* START *

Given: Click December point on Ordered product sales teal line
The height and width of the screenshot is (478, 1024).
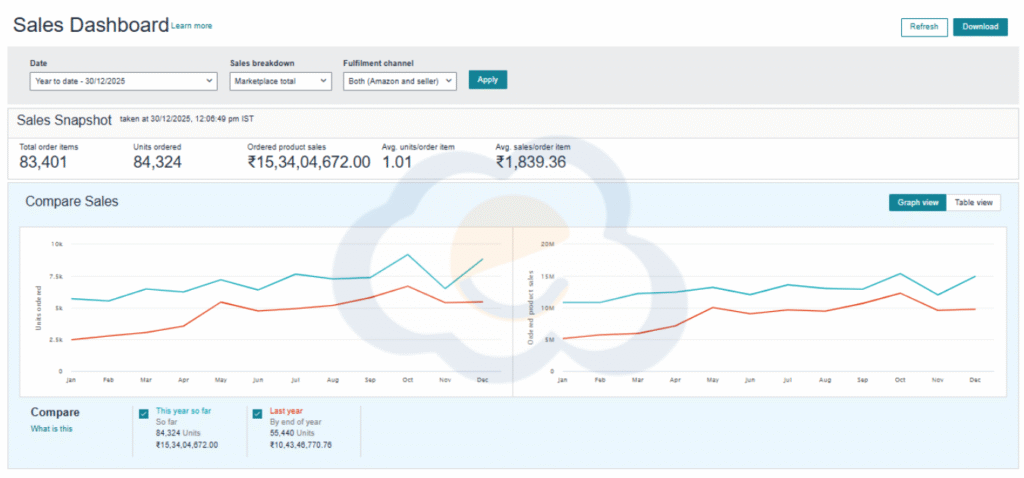Looking at the screenshot, I should (975, 276).
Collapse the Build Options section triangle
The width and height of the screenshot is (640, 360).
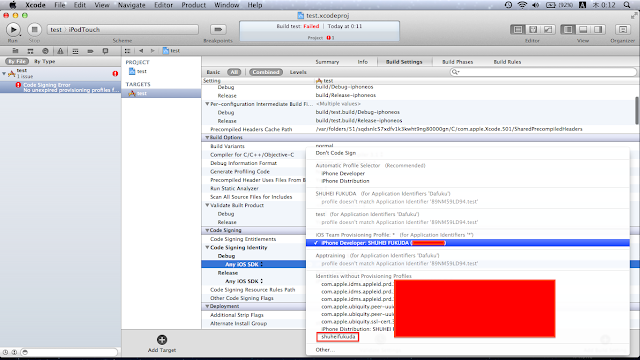207,138
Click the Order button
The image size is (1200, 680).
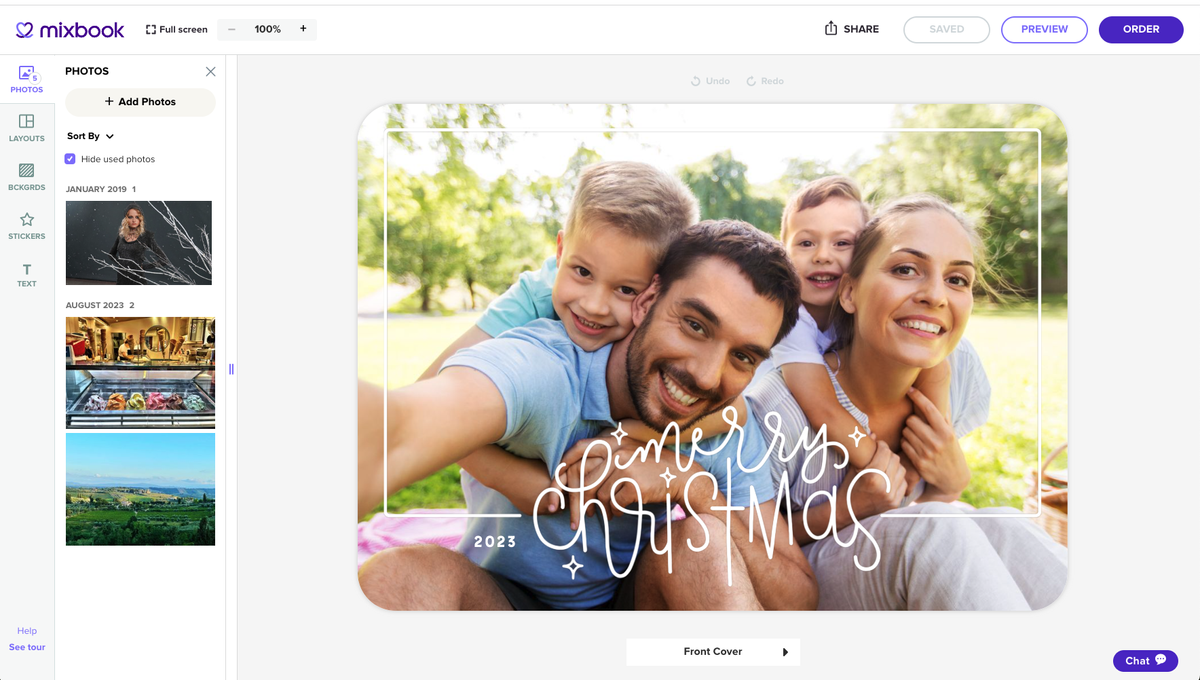[1141, 29]
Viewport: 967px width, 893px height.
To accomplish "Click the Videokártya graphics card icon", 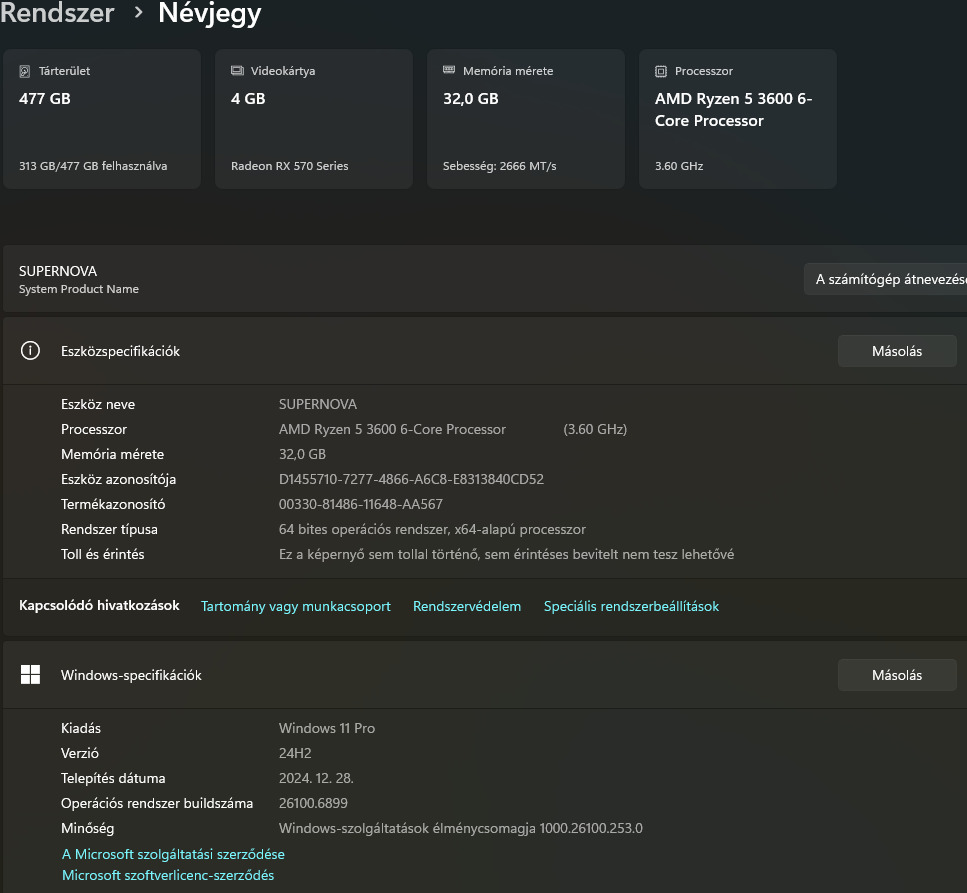I will 237,71.
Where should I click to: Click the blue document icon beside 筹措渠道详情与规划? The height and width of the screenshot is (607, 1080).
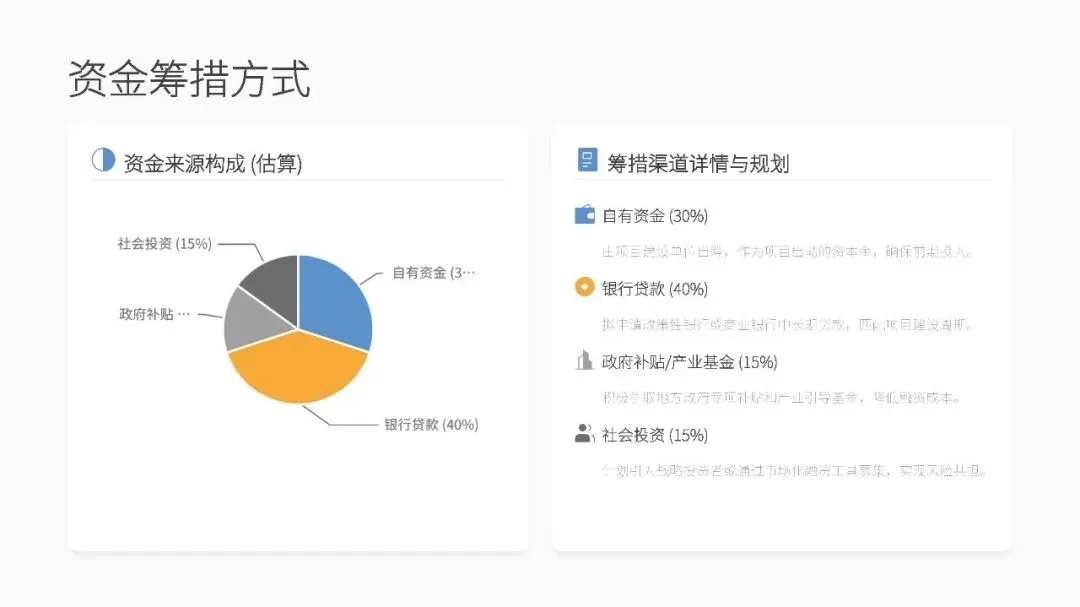point(587,160)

* END *

# [Instructions to follow]
Rewrite the entries in the stretch from the line containing "Where should I" through the end of the entries, requests included, shifting every coordinate in the answers up by 111. Leave the pictures out of your rewrite.

# [Reply to the exercise]
Where should I click to: Click the blue document icon beside 筹措渠道详情与规划? The height and width of the screenshot is (607, 1080).
point(698,271)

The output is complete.